(Records of locating words and elements)
◆ ◆ ◆ ◆
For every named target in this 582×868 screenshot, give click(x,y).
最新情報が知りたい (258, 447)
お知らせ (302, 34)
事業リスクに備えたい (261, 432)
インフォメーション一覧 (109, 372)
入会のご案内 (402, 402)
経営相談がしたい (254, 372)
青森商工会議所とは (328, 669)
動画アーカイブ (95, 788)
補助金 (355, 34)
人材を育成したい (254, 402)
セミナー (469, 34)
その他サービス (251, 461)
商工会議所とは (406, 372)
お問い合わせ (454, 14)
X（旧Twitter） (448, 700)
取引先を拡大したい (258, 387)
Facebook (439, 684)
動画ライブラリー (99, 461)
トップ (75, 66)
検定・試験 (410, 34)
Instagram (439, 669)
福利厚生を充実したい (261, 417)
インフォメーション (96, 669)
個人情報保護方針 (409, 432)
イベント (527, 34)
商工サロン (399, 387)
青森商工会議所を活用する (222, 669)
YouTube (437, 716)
◆ ◆ ◆ ◆
Pull out every line of the entries above that contains the string "screenshot".

For every named target in this 582×868 screenshot, give click(x,y).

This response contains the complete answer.